* BEGIN TEXT EXCERPT *
13 Money Lessons From Warren Buffett Through Shareholder Letters

“Whether talking about socks or stocks, I like buying quality merchandise when it is marked down.”

Warren Buffett

As a college professor, I assign reading and a paper on the legendary Berkshire Hathaway’s  CEO and Chairman Warren Buffett’s latest Letter to Shareholders to my finance students. They are always enthusiastic to discuss the letter and watch videos of the “Oracle of Omaha.”

Buffett writes his own shareholder letters. I have read the letters annually for years and find them fun, enlightening and educational. The letters contain his gems on the economy, financial markets, money management, investing, running businesses and his unwavering optimism for America.

Buffet’s “aw shucks” attitude is refreshing from the Wall Street I spent most of my career in. When I visited a CEO in Omaha from one of the emerging telecom companies, we “ran” into Buffett in the building’s lower level cafeteria where he was carrying Coke and chips. It instantly made me feel like I was in the best restaurant on the planet, rather than a mere cafeteria where I was holding my own tray. If Warren could eat here, so could I.

Buffett has been a great inspiration for my students who often come from modest means. His letters are great money lessons easy to learn. His iconic quotes as well as that of Charlie Munger’s (his Vice Chairman) often come from these letters.

13 Money Lessons From Buffett’s  Annual Letters:

 1. Berkshire’s Long Term Performance Exceeds S&P 500

Billionaire Warren Buffett is considered to be one of the best investors of all time. Buying Berkshire Hathaway shares is the best way to own a piece of his success. Consider the shares’ long term performance against the S&P 500, a market proxy.

Berkshire Hathaway shares realized strong compound annual growth for 1965-2018. They grew 20.5% (shares do not pay dividends) compared to 9.5% for  S&P 500, including dividends. That reflects outperformance of 36 years. If Warren Buffett was a baseball player, his outstanding .679 batting average would let him own Baseball’s Hall of Fame!

The shares outperformed the market in 2018, a tough year, rising 2.8%  versus a 4.4% loss in the S& P 500. However, 2019 performance has not been a good year for Berkshire Hathaway shares thus far. The stock has only risen 2.2% compared to the market’s stellar performance of 20.6%.

As a result, some large shareholders, like David Rolfe, the chief investment officer at Wedgewood Partners, have sold their holdings. Rolfe himself is not having such a good year and so Rolfe may have needed to explain his own performance. Likely unperturbed, CEO Warren Buffett and his Vice Chairman Charlie Munger at ages 89 and 95 years, respectively, continue to look to long term solid  performance.
* END TEXT EXCERPT *
* BEGIN SUPPLIED DATA *
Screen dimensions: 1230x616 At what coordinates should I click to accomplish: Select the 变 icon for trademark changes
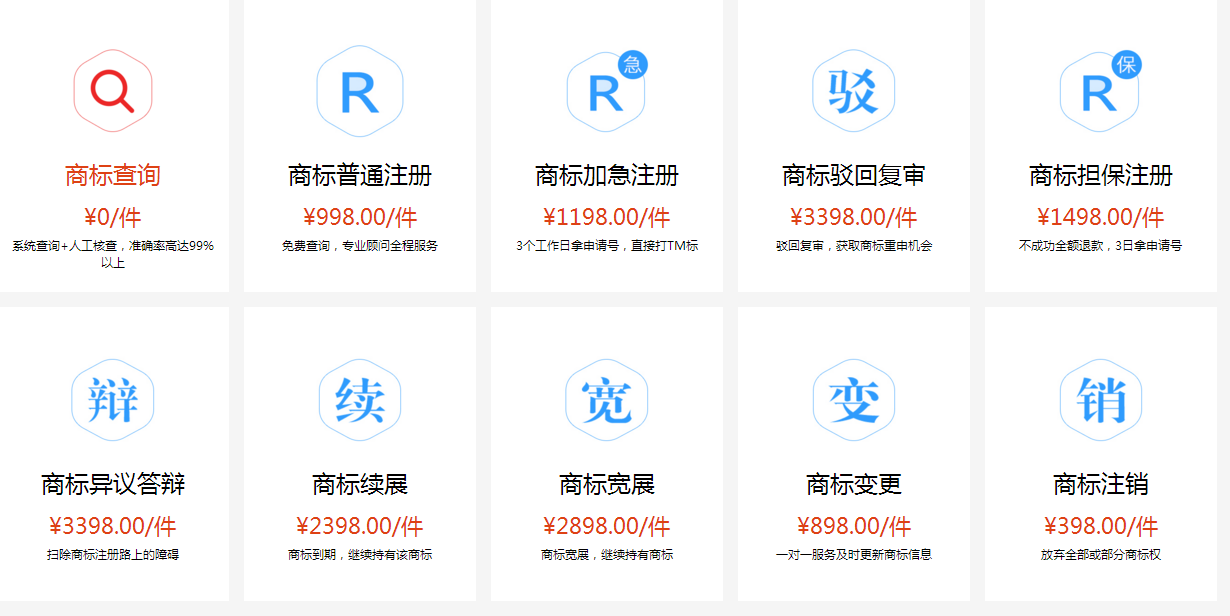click(852, 398)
* END SUPPLIED DATA *
THINGS TO DO:
1. Answer these from the article on Warren Buffett's shareholder letters:
(a) What was Buffett carrying when the writer ran into him in the Omaha cafeteria?
(b) What compound annual growth did Berkshire Hathaway shares realize for 1965-2018?
(c) What position does David Rolfe hold at Wedgewood Partners?
2. Carry on the article on Warren Buffett's shareholder letters from its last sentence.

RESPONSE LIST:
1.
(a) Coke and chips.
(b) 20.5%.
(c) Chief investment officer.

2.
Berkshire Hathaway itself has less than 50 employees at the corporate level, including Warren Buffett and his partner, Charlie Munger who can equally match his wit and wisdom.

2. Use Discipline When Spending

“If Wall Street analysts or board members urge that brand of CEO to consider possible acquisitions, it’s a bit like telling your ripening teenager to be sure to have a normal sex life.”

Buffett was referring to the purchasing frenzy in 2017. That fueled a lot of higher priced acquisitions in the market, resulting in Berkshire Hathaway buying fewer stand-alone businesses. He and Munger stick to their discipline and value strategy. This requires “a sensible purchase price” along with key quality criteria. Those are: durable competitive strengths, able and high-grade management, good returns on the net tangible assets required to operate the business and opportunities for internal growth at attractive returns.

Poking fun at Wall Street has long been a Buffett trademark. He has pointed comments directly at analysts (I take no offense despite being one for over 15 years and I agree with him on principle) and investment bankers, who receive huge fees, often pushing acquisitions at CEOs who want to do some kind of a deal.

On bankers pushing prospective acquisitions at CEOs, Buffett has said in previous letters, “Don’t ask the barber whether you need a haircut.”  This means that an acquisition can always be justified on cost synergies by those recommending the deal but the not always good value.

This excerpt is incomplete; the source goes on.